■ Requirement
Copy each line of the data below, character for character.
-- Recorded information follows --
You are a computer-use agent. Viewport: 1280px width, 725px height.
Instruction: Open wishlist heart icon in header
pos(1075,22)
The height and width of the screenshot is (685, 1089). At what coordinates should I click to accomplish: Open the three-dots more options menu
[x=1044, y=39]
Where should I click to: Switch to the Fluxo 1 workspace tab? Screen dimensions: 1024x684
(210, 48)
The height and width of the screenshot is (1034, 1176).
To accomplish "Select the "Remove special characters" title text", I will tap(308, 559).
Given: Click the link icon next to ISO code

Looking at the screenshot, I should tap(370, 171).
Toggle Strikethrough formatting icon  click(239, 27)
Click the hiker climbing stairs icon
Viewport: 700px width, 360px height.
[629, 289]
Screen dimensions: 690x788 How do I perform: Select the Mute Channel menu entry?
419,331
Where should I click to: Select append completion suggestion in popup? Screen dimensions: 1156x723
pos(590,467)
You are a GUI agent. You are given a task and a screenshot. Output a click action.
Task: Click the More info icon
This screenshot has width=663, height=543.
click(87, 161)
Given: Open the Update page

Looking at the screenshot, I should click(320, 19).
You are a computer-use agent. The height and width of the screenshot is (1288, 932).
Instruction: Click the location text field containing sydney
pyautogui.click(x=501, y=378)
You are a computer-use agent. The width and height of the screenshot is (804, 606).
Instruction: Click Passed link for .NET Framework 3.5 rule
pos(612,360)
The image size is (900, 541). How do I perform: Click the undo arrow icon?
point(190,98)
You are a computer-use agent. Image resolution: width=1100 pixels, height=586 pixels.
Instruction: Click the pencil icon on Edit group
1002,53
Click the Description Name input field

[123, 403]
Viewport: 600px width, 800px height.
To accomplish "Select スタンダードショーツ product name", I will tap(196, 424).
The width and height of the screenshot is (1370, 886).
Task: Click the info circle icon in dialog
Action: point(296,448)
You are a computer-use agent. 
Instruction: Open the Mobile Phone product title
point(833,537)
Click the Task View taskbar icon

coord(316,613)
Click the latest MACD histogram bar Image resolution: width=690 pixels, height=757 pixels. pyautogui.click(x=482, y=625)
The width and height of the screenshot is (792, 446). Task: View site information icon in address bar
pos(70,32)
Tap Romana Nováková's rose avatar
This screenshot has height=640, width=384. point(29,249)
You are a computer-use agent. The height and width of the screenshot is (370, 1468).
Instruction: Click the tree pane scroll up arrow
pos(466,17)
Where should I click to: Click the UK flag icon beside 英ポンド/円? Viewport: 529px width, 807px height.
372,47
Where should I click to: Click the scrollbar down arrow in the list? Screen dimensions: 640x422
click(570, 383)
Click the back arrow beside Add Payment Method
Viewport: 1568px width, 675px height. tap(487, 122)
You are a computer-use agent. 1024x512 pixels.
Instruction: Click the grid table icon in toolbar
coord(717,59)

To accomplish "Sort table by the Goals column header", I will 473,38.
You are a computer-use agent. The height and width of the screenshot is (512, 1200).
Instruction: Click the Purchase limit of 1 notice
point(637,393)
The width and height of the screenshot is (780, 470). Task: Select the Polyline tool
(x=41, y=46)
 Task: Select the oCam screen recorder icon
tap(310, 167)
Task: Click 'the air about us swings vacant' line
-- Recorded information concluded --
■ Response to the task
You are a computer-use agent. Viewport: 1280px width, 725px height.
Instruction: Open wishlist heart icon in header
pos(1075,22)
The height and width of the screenshot is (685, 1089). At what coordinates should I click to accomplish: Open the three-dots more options menu
[x=1044, y=39]
Where should I click to: Switch to the Fluxo 1 workspace tab? Screen dimensions: 1024x684
(210, 48)
The height and width of the screenshot is (1034, 1176).
To accomplish "Select the "Remove special characters" title text", I will tap(308, 559).
Given: Click the link icon next to ISO code

Looking at the screenshot, I should tap(370, 171).
Toggle Strikethrough formatting icon  click(239, 27)
Click the hiker climbing stairs icon
Viewport: 700px width, 360px height.
[629, 289]
Screen dimensions: 690x788 How do I perform: Select the Mute Channel menu entry?
419,331
Where should I click to: Select append completion suggestion in popup? Screen dimensions: 1156x723
pos(590,467)
You are a GUI agent. You are given a task and a screenshot. Output a click action.
Task: Click the More info icon
This screenshot has width=663, height=543.
click(87, 161)
Given: Open the Update page

Looking at the screenshot, I should click(320, 19).
You are a computer-use agent. The height and width of the screenshot is (1288, 932).
Instruction: Click the location text field containing sydney
pyautogui.click(x=501, y=378)
You are a computer-use agent. The width and height of the screenshot is (804, 606).
Instruction: Click Passed link for .NET Framework 3.5 rule
pos(612,360)
The image size is (900, 541). How do I perform: Click the undo arrow icon?
point(190,98)
You are a computer-use agent. Image resolution: width=1100 pixels, height=586 pixels.
Instruction: Click the pencil icon on Edit group
1002,53
Click the Description Name input field

[123, 403]
Viewport: 600px width, 800px height.
To accomplish "Select スタンダードショーツ product name", I will tap(196, 424).
The width and height of the screenshot is (1370, 886).
Task: Click the info circle icon in dialog
Action: point(296,448)
You are a computer-use agent. 
Instruction: Open the Mobile Phone product title
point(833,537)
Click the Task View taskbar icon

coord(316,613)
Click the latest MACD histogram bar Image resolution: width=690 pixels, height=757 pixels. pyautogui.click(x=482, y=625)
The width and height of the screenshot is (792, 446). Task: View site information icon in address bar
pos(70,32)
Tap Romana Nováková's rose avatar
This screenshot has height=640, width=384. point(29,249)
You are a computer-use agent. The height and width of the screenshot is (370, 1468).
Instruction: Click the tree pane scroll up arrow
pos(466,17)
Where should I click to: Click the UK flag icon beside 英ポンド/円? Viewport: 529px width, 807px height.
372,47
Where should I click to: Click the scrollbar down arrow in the list? Screen dimensions: 640x422
click(570, 383)
Click the back arrow beside Add Payment Method
Viewport: 1568px width, 675px height. tap(487, 122)
You are a computer-use agent. 1024x512 pixels.
Instruction: Click the grid table icon in toolbar
coord(717,59)

To accomplish "Sort table by the Goals column header", I will 473,38.
You are a computer-use agent. The height and width of the screenshot is (512, 1200).
Instruction: Click the Purchase limit of 1 notice
point(637,393)
The width and height of the screenshot is (780, 470). Task: Select the Polyline tool
(x=41, y=46)
 Task: Select the oCam screen recorder icon
tap(310, 167)
Task: Click 'the air about us swings vacant' line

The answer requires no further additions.